En fazla lâyık olanlar o­nlar (Ehl-i Beyt) olduğu halde neden maddî kuvvet ve yetki anlamındaki hilafet ve saltanatın o­nlarda kalmadığı sorusuna Bediüzzaman tarafından verilen cevap, konumuza ışık tutması açısından son derece anlamlıdır.

“Dünya saltanatı aldatıcıdır. Al-i Beyt ise, İslâm hakikatlerini ve Kur’ân’ın hükümlerini muhafazaya memur idiler. Hilâfet ve saltanata geçen, ya nebi gibi masum olmalı veyahut Hülefa-i Raşidin ve Ömer İbn-i Abdulaziz’i Emevî ve Mehdi-i Abbasî gibi çok mükemmel bir zühd-ü kalbi olmalı ki aldanmasın. Daha sonra Fatımi Hilâfeti, Muvahhidin Hükümeti ve Safevi Devleti’ni örnek göstererek dünyevî saltanatın Al-i Beyt’e yaramadığını ve asıl vazifeleri olan, dinî muhafaza ve İslâmiyet’e hizmeti o­nlara unutturduğunu, saltanatı terk ettikleri zaman, parlak ve mükemmel bir şekilde İslâmiyet’e ve Kur’ân’a hizmet ettiklerini şöylece misallendirir: “Hz.
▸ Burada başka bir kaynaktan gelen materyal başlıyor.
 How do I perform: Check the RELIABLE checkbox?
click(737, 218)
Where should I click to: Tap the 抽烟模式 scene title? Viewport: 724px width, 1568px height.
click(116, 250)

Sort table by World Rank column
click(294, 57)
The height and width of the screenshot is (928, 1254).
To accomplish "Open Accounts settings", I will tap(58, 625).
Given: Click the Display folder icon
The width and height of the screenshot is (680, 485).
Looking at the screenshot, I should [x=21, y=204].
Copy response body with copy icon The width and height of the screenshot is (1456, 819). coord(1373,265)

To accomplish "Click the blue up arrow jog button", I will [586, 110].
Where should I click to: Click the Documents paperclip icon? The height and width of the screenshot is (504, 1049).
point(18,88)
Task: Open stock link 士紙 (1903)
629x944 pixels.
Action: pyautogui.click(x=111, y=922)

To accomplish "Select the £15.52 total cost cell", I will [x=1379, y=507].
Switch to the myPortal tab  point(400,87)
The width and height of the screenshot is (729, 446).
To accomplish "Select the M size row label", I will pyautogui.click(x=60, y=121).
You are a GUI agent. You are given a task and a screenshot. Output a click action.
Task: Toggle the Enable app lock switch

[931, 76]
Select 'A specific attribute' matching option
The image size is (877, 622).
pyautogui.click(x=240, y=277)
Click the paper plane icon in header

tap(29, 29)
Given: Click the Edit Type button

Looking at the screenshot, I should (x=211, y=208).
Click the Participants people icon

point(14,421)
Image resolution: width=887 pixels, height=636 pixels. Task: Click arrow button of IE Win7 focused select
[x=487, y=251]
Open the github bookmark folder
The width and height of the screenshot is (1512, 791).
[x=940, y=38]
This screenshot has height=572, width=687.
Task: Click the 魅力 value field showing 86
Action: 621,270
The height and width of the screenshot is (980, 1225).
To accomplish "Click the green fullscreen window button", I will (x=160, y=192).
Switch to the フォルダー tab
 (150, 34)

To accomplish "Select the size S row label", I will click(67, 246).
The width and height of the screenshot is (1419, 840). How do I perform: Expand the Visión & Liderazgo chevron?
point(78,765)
Hasan’ın neslinden gelen aktablar; hususan aktab-ı Erbaa17 ve bilhassa Gavs-ı Azam olan Şeyh Abdulkadir-i Geylani ve Hz. Hüseyin’in neslinden gelen imamlar, hususan Zeynelabidin ve Cafer-i Sadık ki her biri birer manevî mehdi hükmüne geçmiş, manevî zulmü ve zulümatı dağıtıp envar-ı Kur’âniyeyi ve hakaik-i imaniyeyi neşretmişler. Ceddi emcedlerinin birer varisi olduklarını göstermişler.”18

Bediüzzaman, yine bu konu sadedinde Hz. Ali ile ilgili, fevkalâde iktidarı, mükemmel zekâsı ve yüksek liyakatı ile beraber kendisinden önceki halifelere nispeten, siyasî açıdan görülen muvaffakiyetsizliğine yönelik olarak, sorulan bir soruyu, hikmet bakış açısıyla şöyle cevaplandırır: “O mübarek zat siyaset ve saltanattan ziyade, daha çok mühim başka vazifelere lâyık idi, şayet siyasette tam muvaffak olsaydı şah-ı velâyet unvanını bihakkın kazanamayacaktı. Halbuki, zahirî ve siyasî hilâfetin çok üstünde manevî bir saltanat kazanmış ve bu saltanatı kıyamete kadar baki kalacak.” 19

Hz. Muaviye döneminden itibaren ehl-i hakikatin kahir ekseriyetinin iktidara karşı mesafeli durduğu, iktidara ve saraya yakın durmanın ümmet nazarında değer düşürücü bir etkiye sebep olduğu gerçeği “kurb-u sultan ateş-i suzandır” sözüyle adeta vecizeleşmiştir. Bediüzzaman, birçok âlim ve ediplerin zekâvetlerinin verdiği bir hırs ile idarecilerin kapısında görünmelerini iktisat ve izzetle bağdaştırmayarak, o­nları zarif bir şekilde tenkit etmektedir.20

Ehl-i hakikat ile devleti ön plana çıkaran iktidar mensupları arasındaki mesafeli duruşun net bir örneğini dört mezhep imamının tavırlarında da görmek mümkündür. Söz konusu imamların tümü mevcut iktidarların gadrine maruz kalmışlardır. İmam-ı Azam, Emevi sultanlarına karşı olduğu gibi; Abbasiler döneminde de teklif edilen baş kadılık görevini reddettiğinden hapse atılmış ve işkence görmüştür. İmam Malik, hakim zihniyetin beklentisine uymayan bir içtihadı sebebiyle Abbasi sultanı Mansur’un işkencesine maruz kalmıştır. İmam Şafii de iktidar ile iyi geçinememiş kısa süreli bir hapis hayatından sonra siyasî iktidarın bir nevi taşrası sayılan Mısır’da asıl çalışmalarını yapmıştır. Ahmed b. Hanbel’in, Me’mun’un sarayında ciddî işkencelere maruz kaldığı ve bu işkencelerin tesiriyle vefat ettiği bilinen bir husustur.21

İslâm tarihinde, hem ulema hem de tasavvuf erbabının kahir ekseriyetinin, gerek ilmin izzetini koruma ve gerekse siyasilerin güdümüne girmemek için devlet erkânıyla aralarında bir mesafe bıraktıklarına dair bir çok misaller bulmak mümkündür.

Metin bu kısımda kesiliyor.